Je dis à des gens que leur projet ne tient pas, et c’est la partie de mon travail qui déplaît le plus. Un couple qui vient de vendre, qui a un bien en tête, qui a déjà annoncé son départ à ses proches, et qui n’a jamais dormi ici en février. Je peux leur trouver la maison. Je ne peux pas leur rendre le deuxième hiver, celui où la nouveauté est passée et où le village est vide.

Ce que j’ai appris à faire, c’est déplacer la conversation avant la visite plutôt qu’après l’offre. Quand quelqu’un me dit qu’il part pour fuir la chaleur, je lui donne les chiffres des nuits tropicales et je me tais. La moitié revient avec un autre motif, plus solide, et le projet redevient possible. L’autre moitié ne revient pas, et c’est très bien ainsi. C’est le métier.

Je me méfie aussi de ma propre expérience sur ce sujet. Mon projet à moi a marché, ce qui ne prouve rien: je vois les gens qui viennent me voir, pas ceux qui sont repartis sans rien dire. C’est pour ça que je m’appuie sur des chiffres publiés plutôt que sur mon échantillon, et que je vous donne les trois versions du sondage plutôt que celle qui m’arrange.

FAQ

Q: Combien de temps entre l’envie et le départ ?

Les projets qui aboutissent prennent en général douze à vingt-quatre mois entre la première visite hors saison et l’installation. Ceux qui vont plus vite reposent presque toujours sur une contrainte extérieure: une retraite, une vente, une mutation.

Q: Faut-il vendre en France avant d’acheter en Espagne ?

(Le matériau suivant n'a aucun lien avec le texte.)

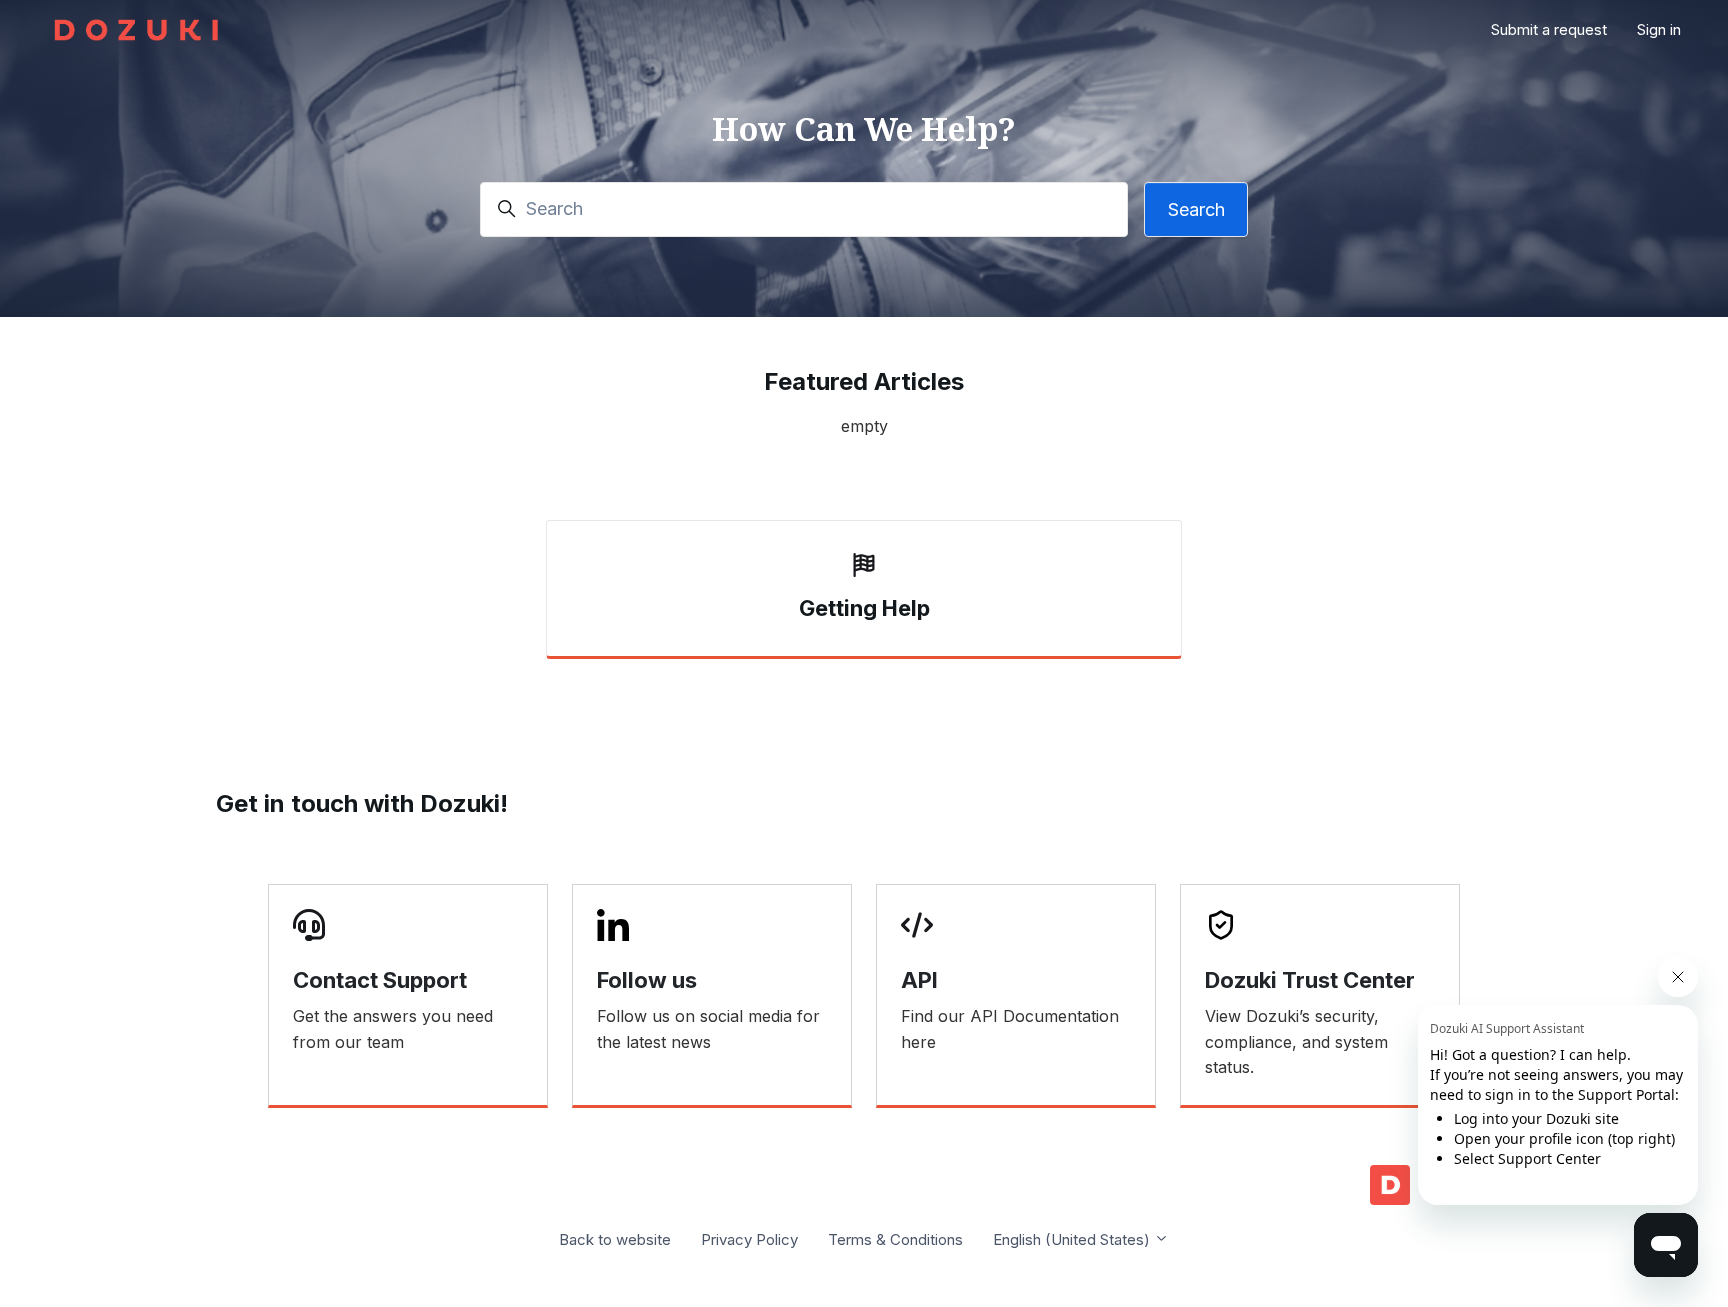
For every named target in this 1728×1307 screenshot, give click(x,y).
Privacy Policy (749, 1239)
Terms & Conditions (895, 1239)
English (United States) (1073, 1239)
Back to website (615, 1239)
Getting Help (864, 608)
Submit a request (1549, 29)
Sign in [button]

Cela dépend de votre trésorerie et de votre statut fiscal à la date de la vente, pas d’une règle générale. Tranchez-le avec un conseil, avant de signer des arras.

Q: L’envie de fuir la chaleur est-elle un mauvais motif ?

C’est un motif fragile s’il est le seul, parce que la Costa Blanca est plus chaude que la France. C’est un motif solide s’il s’ajoute à d’autres.

Q: Peut-on essayer avant de s’engager ?

Oui, et c’est ce que je recommande à tous les profils sauf aux retraités déjà décidés. Une location de trois à six mois couvrant un hiver coûte une fraction d’un achat raté, et elle répond à la septième question mieux que n’importe quel conseil.

Q: Mon conjoint n’est pas convaincu. Est-ce rédhibitoire ?

Ce n’est pas rédhibitoire, mais c’est le facteur d’échec le plus fréquent que je rencontre, devant l’argent et devant l’administratif. Faites le test des sept questions séparément, chacun de votre côté, puis comparez les réponses. Les écarts sont l’information.

Pour aller plus loin

Si vous avez répondu oui à quatre questions ou plus, réservez un diagnostic de projet. On identifie la pièce manquante avant qu’elle ne vous coûte un voyage.

Sources

  • Étude leboncoin immo, publiée fin juin 2026: 34 % des sondés pourraient envisager de déménager si les périodes de canicule s’intensifient ; 81 % déclarent un inconfort lié aux températures dans leur logement ; 18 % en Provence-Alpes-Côte d’Azur contre 1,3 % en Bretagne ; freins déclarés, proximité familiale 51 %, emploi 45 %, attachement régional 43 %.
  • Reprises de presse divergentes de la même vague: CNEWS, 30 juin 2026, « plus d’un tiers » ; MySweetImmo, 16 juillet 2026, « 1 Français sur 4 depuis la canicule ».
  • Enquête ICI sur les risques climatiques: « trois Français sur dix se disent prêts à déménager dans les années à venir », périmètre plus large que la seule chaleur.
  • Les trois profils et leurs points de rupture sont une position professionnelle tirée de l’accompagnement, pas une statistique.